Se existe uma medida do governo Maranhão III que será festejada na mesma intensidade tanto por maranhistas quanto por cassistas será o fim do contrato do Estado com o Banco Real. Por um motivo muito simples: a instituição representa um dos grandes erros das administração anteriores, resultando em transtorno e dor de cabeça diária para os usuários.

Não por menos. Maranhão cometeu o pecado original e, anos depois, numa renogociação, a folha de pessoal foi mantida nas mãos do Banco Real.

O Banco Real é referência na má qualidade do atendimento, em que pese exibir nas agências placas defendendo a otimização dos serviços e satisfação do cliente como principais objetivos da instituição. O Banco Real é tão ruim que nem de saidinha de banco é vítima, porque nem bandido gosta de ser mal-atendido.

As conseqüências, claro, só poderiam refletir em mal-atendimento, insatisfação dos clientes, agências lotadas, filas intermináveis. Não são poucos, inclusive, os que ganham dinheiro vendendo senhas de filas em agências do Banco Real, formando um mercado paralelo exclusivamente resultante da ausência de respeito da instituição com os clientes.

É real: o banco é ruim mesmo. Só pra ter uma idéia, a instituição tem apenas uma máquina de atendimento automático para emissão de talão de cheques na Paraíba inteira. Eu disse uma máquina para a Paraíba inteira. E, detalhe, está quebrada há uma semana.

Note-se que as razões elencadas pela atual administração estadual para rever o contrato com o Banco Real estão acima do mal-atendimento da instituição. Supõem roubo mesmo. De acordo com o atual procurador-geral do Estado, Marcelo Weick, o Banco Real pratica as taxas mais caras do mercado, apertando o cinto do servidor público estadual como quem enforca um cachorro com corda de náilon. Está reclamando do mesmo Banco que o governador José Maranhão considerou como um bom negócio quando entregou Paraiban.

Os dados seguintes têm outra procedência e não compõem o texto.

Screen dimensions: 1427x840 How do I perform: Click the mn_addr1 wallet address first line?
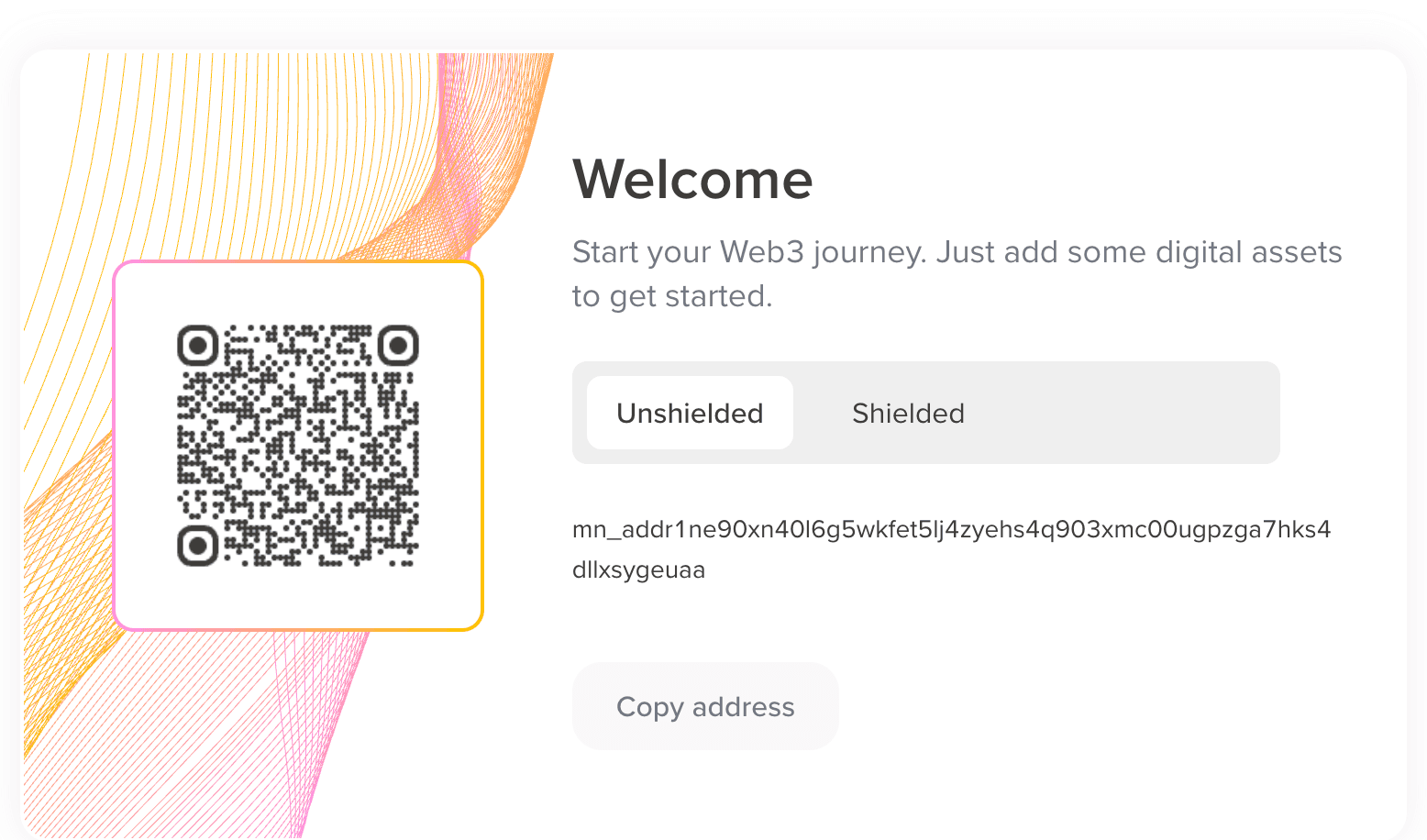click(951, 530)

O pior é que o servidor foi obrigado a abrir uma conta-salário no Banco Real para receber a remuneração que tem direito por lei, independentemente do meio usado para o pagamento.

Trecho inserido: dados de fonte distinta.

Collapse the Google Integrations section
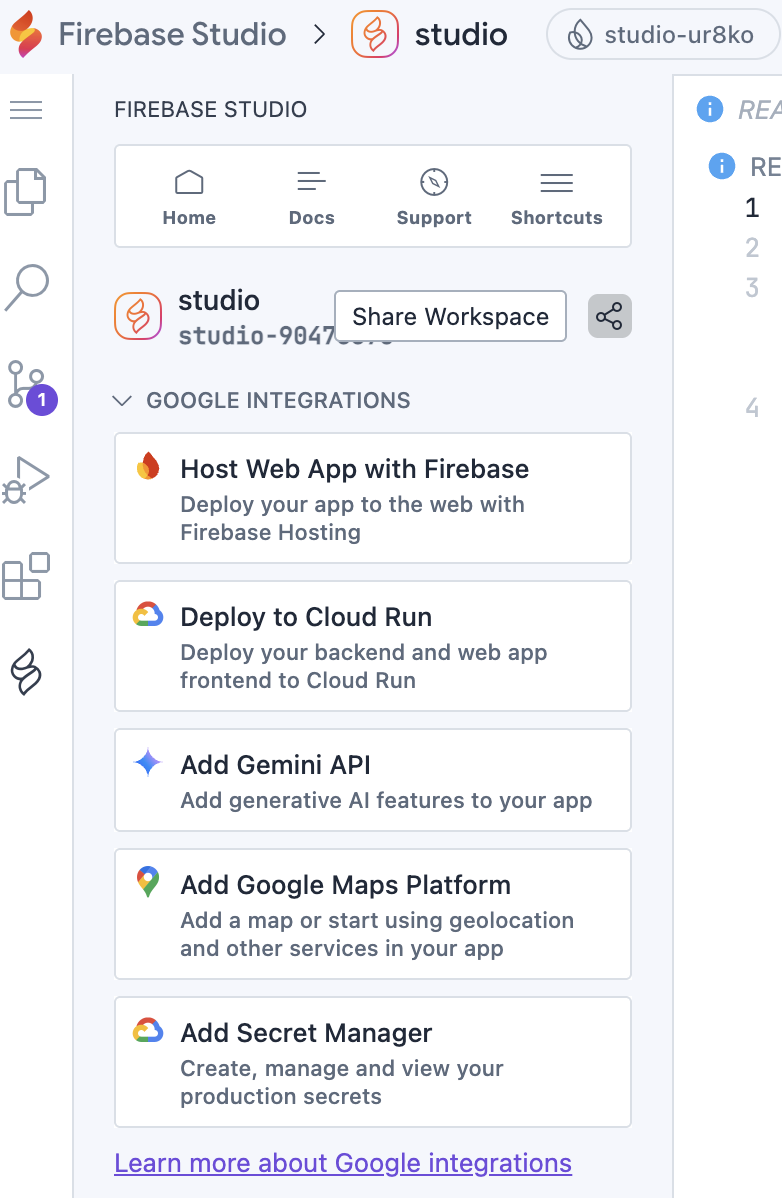Screen dimensions: 782x1198 pyautogui.click(x=123, y=401)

No Banco Real, até os servidores, alguns mais descorteses do que os outros, sabem que a instituição não tem estrutura para a demanda criada pelo Estado.
São razões de sobra para que o governo Maranhão consiga na Justiça revogar o contrato com o Banco. Para corrigir um erro próprio e dos outros.

O Real é uma ilusão. Que o funcionalismo público estadual todo torce para deixá-la. Seja de que corrente política for.